Luther's work with Jagst was later used in the production of the Warlpiri Encyclopedic Dictionary (2022) where Luther is attributed with developing the spelling system.

In 1970 Luther became one of 12 men on Hooker Creek's first elected Council and in 1973 became a community advisor and, from 1974 to 1979, the executive officer of the council. In 1976 he was appointed the Hiatt Committee of Inquiry into the role of the National Aboriginal Consultative Committee; this was a national committee.

Luther was present when, on 16 August 1975, Gough Whitlam made the handover of Daguragu (Wattie Creek) to the Gurindji people following the Wave Hill walk-off. He was present as the Gurindji are the traditional owners of Hooker Creek and Luther was key to the negotiations for Warlpiri people to be able to remain living there. Luther was also instrumental in the decision to rename it Lajamanu in September 1977. The name Lajamanu is derived from the local Gurindji placename.

Luther continued to be a strong advocate for Warlpiri culture and traditions and was involved in several more organisations, including an appointment to the Australia Council's Aboriginal Arts Board in 1981. As a part of this role, in July 1981, he led a group of 12 Warlpiri men from Lajamanu on a tour of the United States as a part of the "Aboriginal Artists of Australia, tour of USA" and they visited Los Angeles, Washington, D.C., Philadelphia, New York and San Francisco. In 1983 he also travelled to Paris where he, and several other Walpiri men, spent several days creating Rock Python Dreaming at Jurntu at the Musée d’Art Moderne de Paris. This was a 12 x 12 metre ground painting, using ochre and sand, that they used to create a performative installation, including dance, to articulate their culture.

Luther died on 28 September 1985 at Lajamanu.

== Awards ==

- In 1976 Luther was award the Queen's Silver Jubilee Medal.
- In 1978 he was made a Member of the Order of the British Empire.

== Publications ==
In 1975 Luther worked on a series of books, Nyampu pakarli pijakurlu, jarukurlu, for the Summer Institute of Linguists Australian Aborigines Branch where he dictated stories many of the stories in Warlpiri for publication with English translations provided.
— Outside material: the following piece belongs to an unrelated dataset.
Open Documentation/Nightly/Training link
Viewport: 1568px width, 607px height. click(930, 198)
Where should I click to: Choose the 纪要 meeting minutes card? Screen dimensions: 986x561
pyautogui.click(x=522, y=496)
Full-text is available for Luther's contributions in these publications through Library & Archives NT:

- Nyampu pakarli pijakurlu, jarukurlu 1 by Maurice Jupurrula Luther (1975).
- Nyampu pakarli pijakurlu, jarukurlu 2 by Maurice Jupurrula Luther (1975).
- Nyampu pakarli pijakurlu, jarukurlu 3 by Maurice Jupurrula Luther (1975).
- Nyampu pakarli pijakurlu, jarukurlu 4 by Maurice Jupurrula Luther (1975).
- Nyampu pakarli pijakurlu, jarukurlu 5 by Maurice Jupurrula Luther (1975).
- Nyampu pakarli pijakurlu, jarukurlu 6 by Maurice Jupurrula Luther (1975).
- Nyampu pakarli pijakurlu, jarukurlu 8 by Maurice Jupurrula Luther (1975).
An oral history interview with Luther, made between 1975 and 1979, is available through AIATSIS.